Assignment 2: Build a dashboard and a working alert

Goal: Get hands-on with Grafana on its own: connect to existing lab data, build a focused dashboard, and create an alert that you can actually make fire and recover. This sharpens the skills the capstone assumes.

Where: The lab Grafana at 10.100.100.4 (reached via the Jumpbox bastion), querying the Loki log data source at 10.100.100.5 and the metrics data source (InfluxDB). No new app required — use telemetry already flowing from lab hosts.

Tasks

  1. Log in and look around. Open Grafana at 10.100.100.4, go to Connections → Data sources, and note which data sources exist (Loki, InfluxDB, and any others). Confirm the Loki URL points at 10.100.100.5.
  2. Explore first. In Explore, pick Loki and run {job=~".+"} to see what hosts are shipping logs. Pick one host/job and narrow with a line filter, e.g. {host="Jumpbox"} |= "error" (adjust to a real label that exists).
  3. Build a dashboard. Create a new dashboard named after you (e.g. <yourname> — lab health). Add at least three panels:
    • A logs panel from Loki for one host/job.
    • A time-series metric panel (e.g. CPU or memory of a lab host from InfluxDB).
    • A stat or count panel using a LogQL metric query such as sum(count_over_time({job=~".+"} |= "error" [5m])).
  4. Add a dashboard variable. Add a $host (or $job) template variable so the panels can switch targets from a dropdown instead of hard-coding one host.
  5. Create an alert rule. In Alerting → Alert rules, build a rule on a query of your choice (e.g. error-line count above a small threshold, or a host metric over a limit). Set an evaluation interval, a for duration of a few minutes, a clear annotation message, and route it to a contact point.
  6. Make it fire, then recover. Trigger the condition (for a log-based alert, generate some matching log lines on a host you control; for a metric, load it briefly). Watch the rule go Normal → Pending → Firing, confirm the notification, then let it return to Normal.

Deliverable

A short markdown note with: a screenshot of your dashboard (showing the $host/$job dropdown), the LogQL/metric queries used in each panel, the alert rule definition (query, threshold, for, contact point), and a screenshot or log showing the alert transition from Pending → Firing → Resolved.
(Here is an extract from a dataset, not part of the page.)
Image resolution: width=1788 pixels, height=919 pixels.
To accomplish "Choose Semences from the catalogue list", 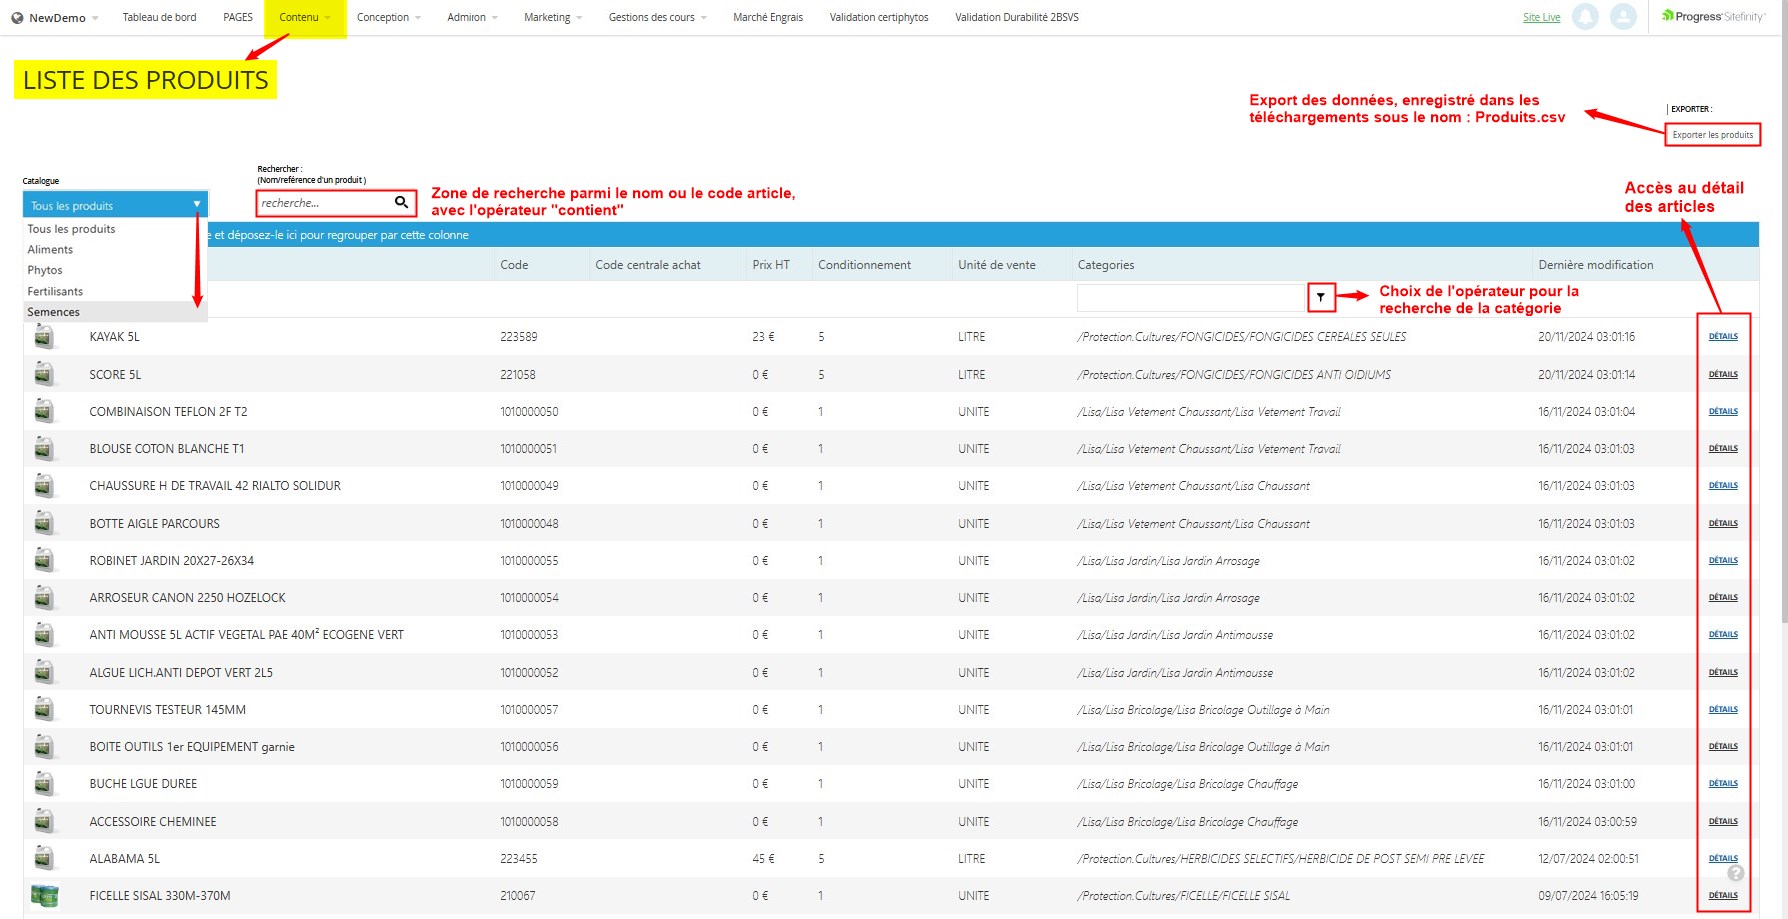I will [x=54, y=312].
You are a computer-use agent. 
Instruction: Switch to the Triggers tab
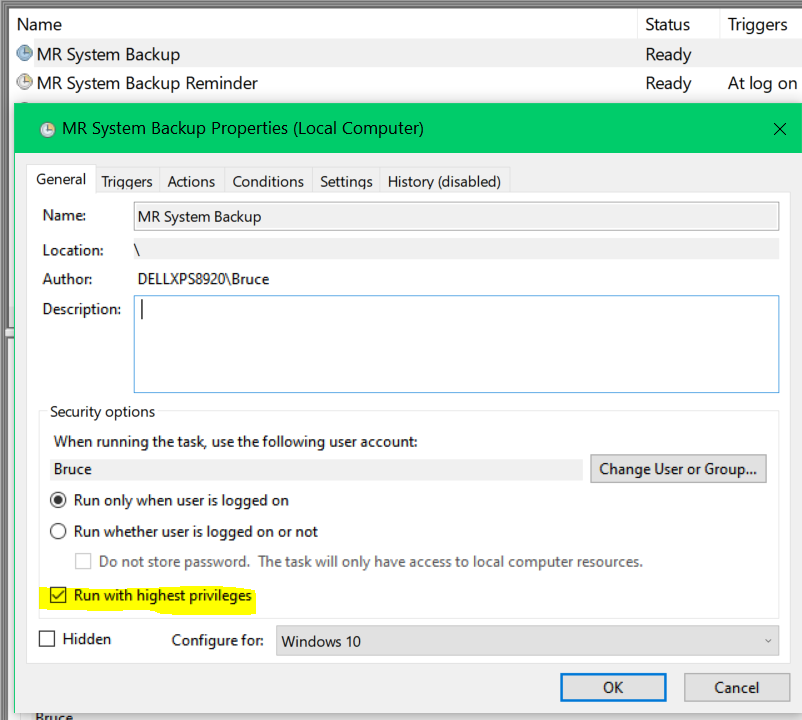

Acceptance criteria — you're done when:

  • You can name the lab Grafana data sources and confirm Loki points at 10.100.100.5.
  • A dashboard named after you exists with at least three panels (a Loki logs panel, a metric time-series panel, and a LogQL count/stat panel).
  • The dashboard has a working $host or $job template variable that changes the panels.
  • An alert rule exists with a query, a threshold/condition, an evaluation interval, a for duration, and an annotation message.
  • The alert is routed to a contact point.
  • You captured the alert transitioning Normal → Pending → Firing and back to Normal/Resolved.
  • The deliverable note includes every query used and the screenshots above.

Hints

  • Don't hardcode a host that may not exist — run {job=~".+"} in Explore first to discover real labels, then build from what's actually there.
  • A LogQL count query (count_over_time / rate) is the easiest thing to alert on without needing app metrics.
  • Keep the for duration short (e.g. 1m) while testing so you don't wait long, then raise it once it works.
  • "Alert on symptoms, not causes" — but for this exercise any reproducible condition is fine; the goal is to learn the mechanics.
  • If the alert never leaves Pending, your condition probably isn't actually true long enough — re-check the query in Explore.

blocked for >~30 min after re-reading the lessons? Bring what you've tried to your mentor.